また、政府が提出予定のNTT法改正案の附則にNTT法廃止の方向性が盛り込まれ、料金が高止まりしたり、過疎地域の光サービスが提供できなくなるなど、国民の利益が損なわれるとの懸念が指摘されています。総理、NTT法廃止には慎重に対応すべきではありませんか。
(「IT植民地」からの脱却)
スマホの普及で社会経済活動の基盤となっているクラウドサービスは、米国大手3社のアマゾン、マイクロソフト、グーグルが圧倒的なシェアを持っており、デジタル基盤を米国企業に握られているのが現実です。モノの移動を伴わない「デジタル貿易」による我が国の赤字は、日銀の統計分析で、2014年の2兆円から2022年には5兆円と8年で2倍以上膨む一方、我が国で十分な税金を納めておらず、いわば日本は「IT植民地」になっています。IT植民地から脱却する具体策について総理の戦略を伺います。
(原発再稼働に向けた国の役割)
世界でデータセンター等の電力消費量が急増しています。デジタル化や経済成長の前提は安価で安定的な電力供給です。そのためには、原子力発電所の早期再稼働が必要です。とりわけ東日本における安価で安定した電力供給のためには、柏崎刈羽原発の再稼働を急ぐべきです。一方、能登半島地震が発生し地域住民の不安も広がっている中、国として原発再稼働に向けて具体的にどのような役割を果たすつもりか、総理の見解を伺います。
(電力自由化の検証)
自由化した送配電部門に新規参入がないから停電解消が遅れたとの報道もありましたが、むしろ逆で、自由化によって電力の安定供給が脆弱になったと考えます。
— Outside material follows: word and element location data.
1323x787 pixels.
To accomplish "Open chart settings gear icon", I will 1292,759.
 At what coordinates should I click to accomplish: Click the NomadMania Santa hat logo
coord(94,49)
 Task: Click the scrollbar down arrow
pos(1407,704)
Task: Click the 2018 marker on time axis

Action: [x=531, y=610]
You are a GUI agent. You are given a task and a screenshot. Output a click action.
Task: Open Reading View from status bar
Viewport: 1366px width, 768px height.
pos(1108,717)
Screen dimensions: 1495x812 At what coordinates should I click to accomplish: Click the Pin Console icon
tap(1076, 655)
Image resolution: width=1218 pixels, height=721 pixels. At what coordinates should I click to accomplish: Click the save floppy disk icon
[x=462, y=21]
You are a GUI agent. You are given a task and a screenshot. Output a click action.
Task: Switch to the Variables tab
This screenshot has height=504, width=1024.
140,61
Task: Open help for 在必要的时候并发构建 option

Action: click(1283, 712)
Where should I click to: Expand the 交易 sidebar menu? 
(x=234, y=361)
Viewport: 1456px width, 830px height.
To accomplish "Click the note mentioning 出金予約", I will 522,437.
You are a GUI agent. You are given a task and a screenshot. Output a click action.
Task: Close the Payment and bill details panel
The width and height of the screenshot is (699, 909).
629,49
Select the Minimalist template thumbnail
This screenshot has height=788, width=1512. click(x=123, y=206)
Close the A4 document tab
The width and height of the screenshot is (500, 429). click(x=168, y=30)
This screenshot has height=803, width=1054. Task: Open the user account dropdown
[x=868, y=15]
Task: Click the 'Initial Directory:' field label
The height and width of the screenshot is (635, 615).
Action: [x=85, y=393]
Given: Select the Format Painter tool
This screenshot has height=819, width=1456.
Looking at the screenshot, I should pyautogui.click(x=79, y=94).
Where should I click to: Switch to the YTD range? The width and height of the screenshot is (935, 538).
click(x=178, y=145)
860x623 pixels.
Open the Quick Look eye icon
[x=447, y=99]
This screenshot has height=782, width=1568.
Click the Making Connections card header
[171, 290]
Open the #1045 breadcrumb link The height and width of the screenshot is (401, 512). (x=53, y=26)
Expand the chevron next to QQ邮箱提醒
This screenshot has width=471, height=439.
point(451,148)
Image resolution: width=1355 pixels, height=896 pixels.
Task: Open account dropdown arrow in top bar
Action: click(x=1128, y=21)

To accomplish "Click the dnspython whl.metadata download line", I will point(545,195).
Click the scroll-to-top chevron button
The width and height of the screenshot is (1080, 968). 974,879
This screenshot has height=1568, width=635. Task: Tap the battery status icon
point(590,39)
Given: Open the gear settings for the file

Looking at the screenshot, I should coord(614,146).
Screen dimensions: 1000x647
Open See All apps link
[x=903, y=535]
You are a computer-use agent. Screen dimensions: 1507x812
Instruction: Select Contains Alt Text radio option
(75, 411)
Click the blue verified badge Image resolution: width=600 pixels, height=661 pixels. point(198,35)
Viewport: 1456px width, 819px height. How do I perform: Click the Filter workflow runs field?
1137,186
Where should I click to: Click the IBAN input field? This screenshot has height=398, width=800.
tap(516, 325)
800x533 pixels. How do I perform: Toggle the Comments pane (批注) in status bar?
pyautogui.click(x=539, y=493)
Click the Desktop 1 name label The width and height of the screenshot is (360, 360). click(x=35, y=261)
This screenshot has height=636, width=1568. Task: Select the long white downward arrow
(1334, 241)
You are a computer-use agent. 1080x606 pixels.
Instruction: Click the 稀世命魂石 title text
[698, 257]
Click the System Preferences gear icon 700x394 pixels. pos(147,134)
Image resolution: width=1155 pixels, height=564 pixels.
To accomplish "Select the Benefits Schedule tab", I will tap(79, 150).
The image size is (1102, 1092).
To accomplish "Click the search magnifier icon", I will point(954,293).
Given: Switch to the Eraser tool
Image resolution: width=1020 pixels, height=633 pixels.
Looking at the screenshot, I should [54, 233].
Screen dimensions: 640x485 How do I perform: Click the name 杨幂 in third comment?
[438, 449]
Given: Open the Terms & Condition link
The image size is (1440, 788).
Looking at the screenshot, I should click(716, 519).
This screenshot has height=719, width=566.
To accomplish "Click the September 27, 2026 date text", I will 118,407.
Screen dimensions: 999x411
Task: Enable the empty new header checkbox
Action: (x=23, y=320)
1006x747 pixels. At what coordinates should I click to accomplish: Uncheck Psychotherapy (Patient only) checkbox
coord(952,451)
能登半島地震では、北陸電力と北陸電力送配電会社、そして、他の電力会社や送配電会社が応援に駆けつけ、一体となって取り組んだことで早期の停電解消につながりました。有事も想定し、これまで進めてきた電力自由化について冷静な検証と見直しが必要ではないでしょうか。総理の見解を伺います。
(水田活用直接支払交付金)
農林水産省が水田活用直接支払交付金の「5年に一度の水張り」要件を発表してから、農村には不安と混乱が広がっています。このままでは離農と耕作放棄地が増えます。総理、5年に一度の水張り要件は、地域事情に応じて柔軟に緩和すべきではありませんか。
(兼業農家の支援)
「半農半X」という言葉が流行っていますが、究極の半農半Xは兼業農家です。香川県では兼業農家に対する独自の支援を始める予定です。今までは非効率の象徴として支援対象から外してきましたが、今後は地域の実態も踏まえて、兼業農家も国として支援していくべきではないでしょうか。
(憲法改正は9月に間に合うのか)
岸田総理は総裁任期中に憲法を改正するとしていますが、総裁任期も残り9ヶ月。6月の今国会会期末までに発議しないと国民投票に間に合いません。改憲項目さえ絞り込めていないのに本当に改憲できるのか大いに疑問です。今日木曜日も衆議院の憲法審査会の定例日ですが、開会されていません。もう1日も無駄にできないはずなのに、やる気が感じられません。憲法改正に向けた総理の本気度をスケジュールで示してください。
(むすび)
私たち国民民主党は、これからも「対決より解決」の姿勢で必要な政策を先手先手で打ち出していきます。しかし、その前提は「正直な政治」が担保されていることです。今、自民党の派閥の裏金問題でその前提が大きく崩れています。自民党、岸田総理には、徹底した全容解明と本気の政治改革を強く求めて質問を終わります。